*** Task input Section Begins ***

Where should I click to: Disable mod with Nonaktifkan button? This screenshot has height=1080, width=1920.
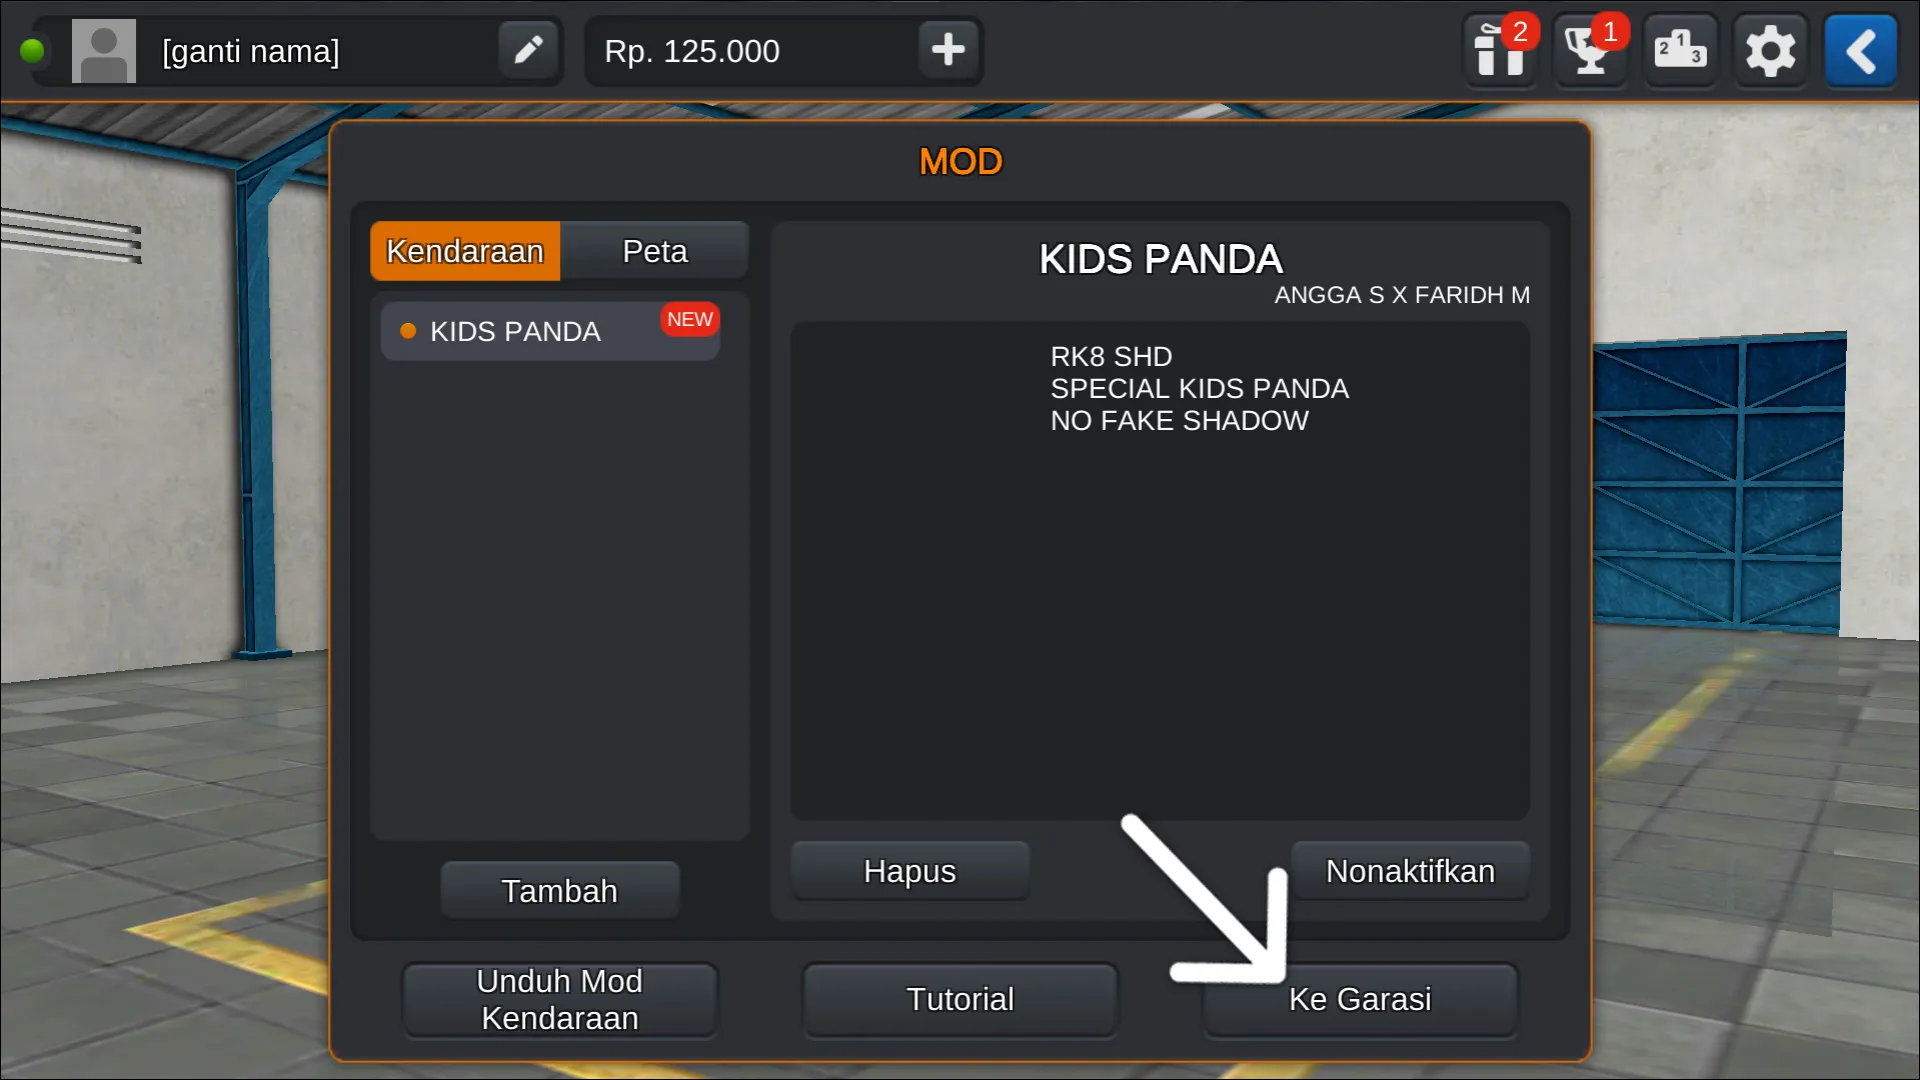coord(1410,871)
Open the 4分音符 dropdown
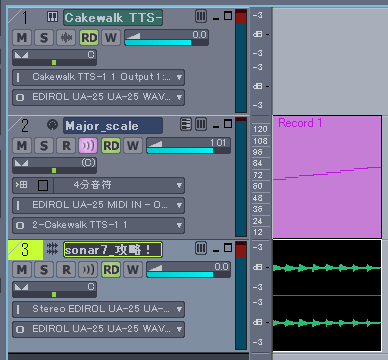This screenshot has height=360, width=388. pos(119,185)
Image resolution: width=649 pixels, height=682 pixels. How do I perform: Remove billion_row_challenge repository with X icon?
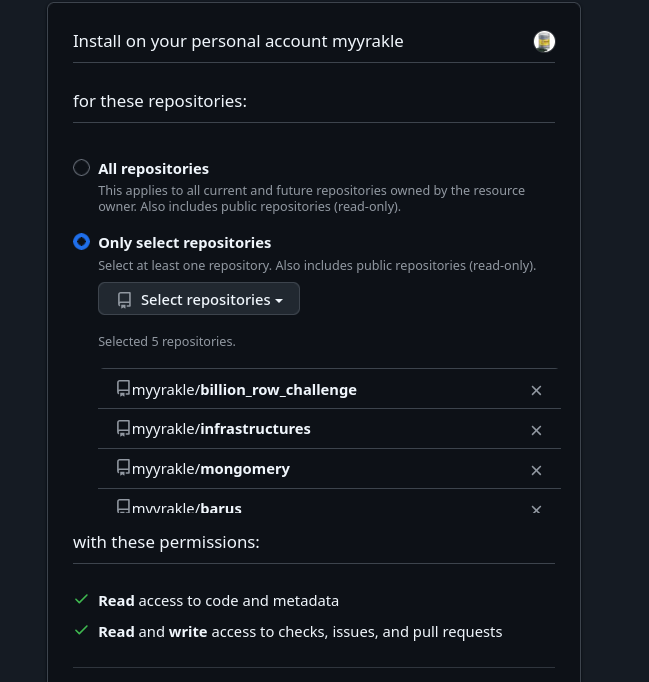pos(536,390)
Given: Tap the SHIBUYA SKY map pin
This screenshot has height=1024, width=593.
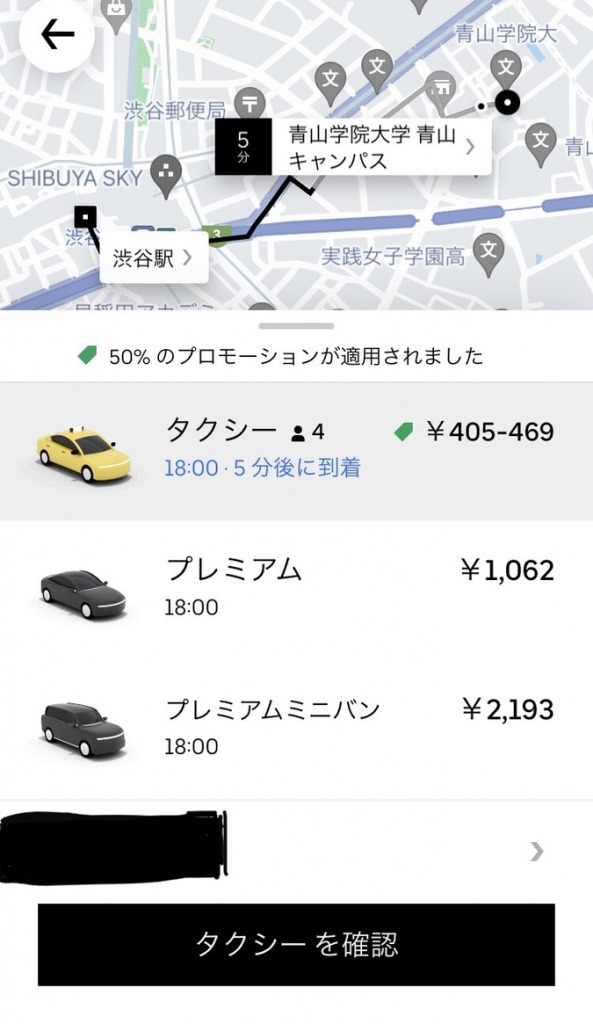Looking at the screenshot, I should click(166, 176).
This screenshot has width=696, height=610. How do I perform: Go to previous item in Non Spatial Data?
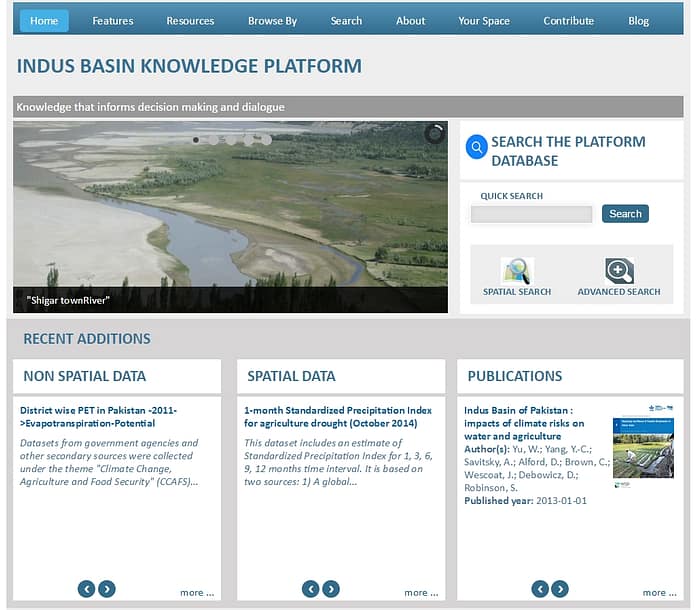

*** Task input Section Ends ***

> _Task to complete_:
Copy the final stretch of lines, starting at the one that holds "Open the 4分音符 dropdown" and ending at the last line of the data, exactly; omit pictures.

> _Worked solution_:
Open the 4分音符 dropdown
This screenshot has height=360, width=388. pos(119,185)
Image resolution: width=649 pixels, height=682 pixels. How do I perform: Remove billion_row_challenge repository with X icon?
pos(536,390)
Given: Tap the SHIBUYA SKY map pin
This screenshot has height=1024, width=593.
Looking at the screenshot, I should click(166, 176).
This screenshot has width=696, height=610. How do I perform: Go to previous item in Non Spatial Data?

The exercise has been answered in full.